Take clomiphene citrate exactly as prescribed, typically for 5 days starting on day 3-5 of menstrual cycle.,Ovulation usually occurs 5-10 days after the last dose; have intercourse every other day during this window.,Common side effects include hot flashes, mood swings, and visual disturbances; report persistent visual changes immediately.,Risk of multiple pregnancy (mainly twins) is increased; discuss with healthcare provider.,Avoid use if pregnant, have liver disease, or have abnormal vaginal bleeding.
Take exactly as prescribed, typically one tablet daily for 5 days starting on cycle day 3, 4, or 5.,Notify your doctor immediately if you experience severe pelvic pain, nausea, vomiting, or sudden weight gain (signs of OHSS).,Avoid pregnancy before starting treatment; use barrier contraception until instructed.,Multiple births (especially twins) occur in about 10% of pregnancies; discuss this risk.,Report any visual disturbances (blurring, spots, flashes) promptly; discontinue use if they occur.,Do not exceed 6 treatment cycles; prolonged use increases ovarian cancer risk.
No interactions on record
No interactions on record
Explore head-to-head clinical comparisons of other medications in the same therapeutic classes.
Common clinical questions about CLOMIPHENE CITRATE vs MILOPHENE, answered by our medical review team.
CLOMIPHENE CITRATE is a Selective Estrogen Receptor Modulator (SERM) that works by Selective estrogen receptor modulator; competes with estrogen for binding at estrogen receptors in the hypothalamus, inhibiting negative feedback and increasing gonadotropin-releasing hormone (Gn RH) secretion, leading to increased LH and FSH release from the pituitary.. MILOPHENE is a Selective Estrogen Receptor Modulator that works by MILOPHENE is a selective estrogen receptor modulator (SERM) that acts as an antagonist in breast tissue and agonist in bone and cardiovascular tissues.
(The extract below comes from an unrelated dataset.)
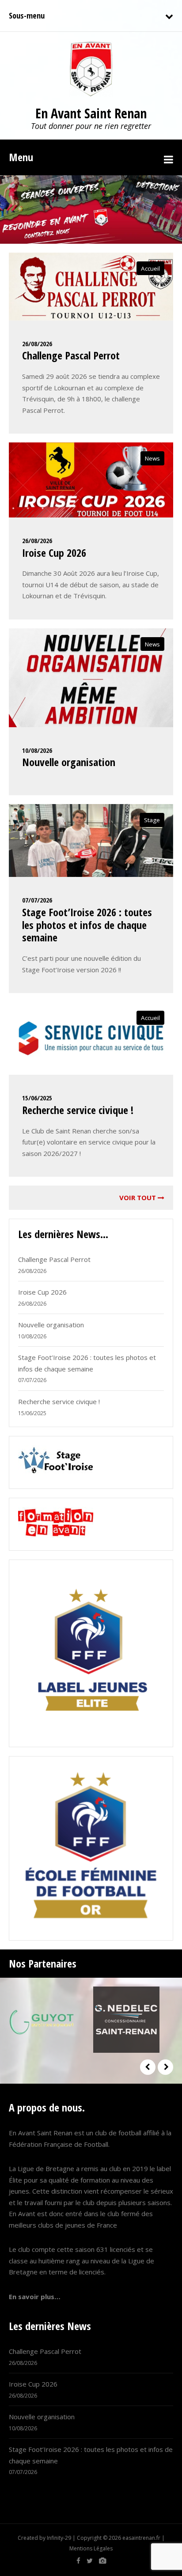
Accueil (150, 268)
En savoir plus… (35, 2296)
It binds competitively to estrogen receptors, inhibiting estrogen-mediated proliferation in breast cancer cells.. They differ in pharmacokinetic profiles, FDA-approved indications, and side effect profiles.
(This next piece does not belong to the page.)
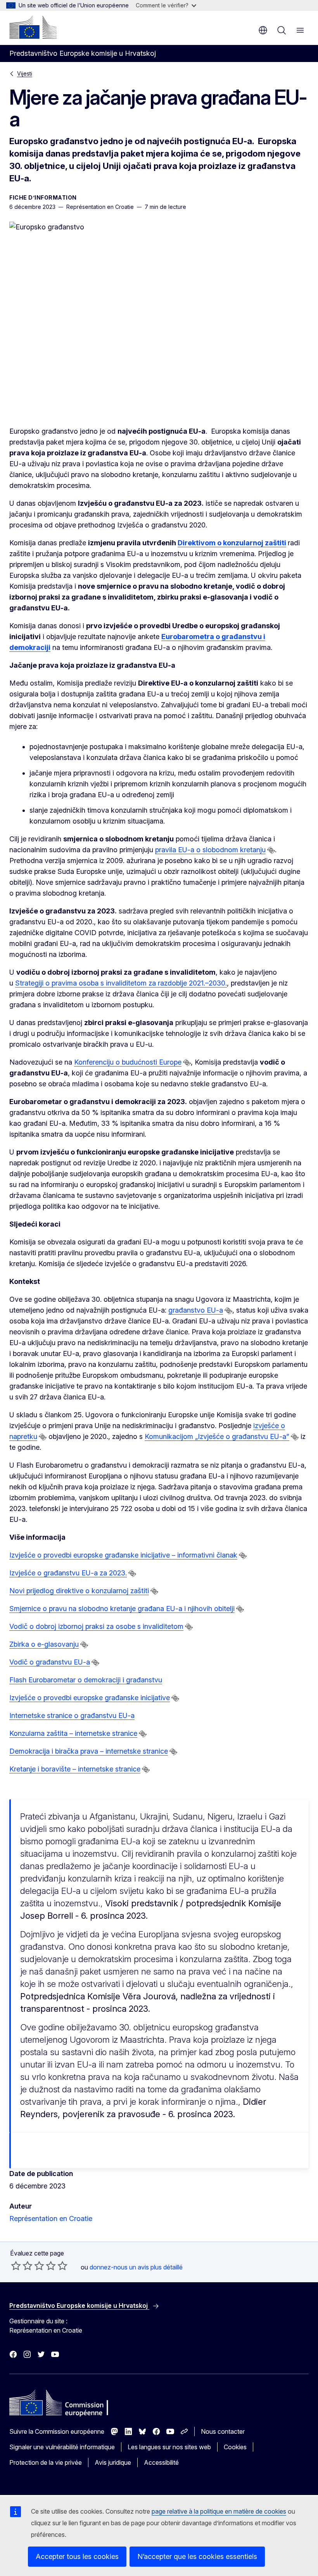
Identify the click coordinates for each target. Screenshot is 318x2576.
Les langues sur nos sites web (169, 2447)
Potency comparisons between CLOMIPHENE CITRATE and MILOPHENE depend on the specific clinical indication. These are agents from distinct pharmacological classes and are not directly interchangeable by dose. A physician or clinical pharmacist should guide any therapeutic switching decisions.
The standard adult dose of CLOMIPHENE CITRATE is: 50 mg orally once daily for 5 days, starting on day 5 of menstrual cycle; may increase to 100 mg orally once daily for 5 days if ovulation not achieved.. The standard adult dose of MILOPHENE is: 1-2 mg/kg intravenously every 4 hours, not to exceed 100 mg per dose.. Dosing should always be individualized based on indication, renal and hepatic function, age, and other patient factors.
No direct drug-drug interaction has been formally documented between CLOMIPHENE CITRATE and MILOPHENE in current clinical databases. However, individual patient risk factors including other medications, organ function, and comorbidities should always be evaluated by a qualified healthcare provider.
The maternal-fetal safety profiles differ. CLOMIPHENE CITRATE is classified as Category A/B. FDA Pregnancy Category X. Clomiphene citrate is contraindicated in pregnancy. First trimester exposure associated with neural tube defects, cleft palate, and syndactyly. Second and. MILOPHENE is classified as Category C. MILOPHENE is a dopamine agonist used for hyperprolactinemia. In the first trimester, there is limited human data but no evidence of increased major malformations. Risk cannot be co. Always consult a maternal-fetal medicine specialist before taking either drug during pregnancy or lactation.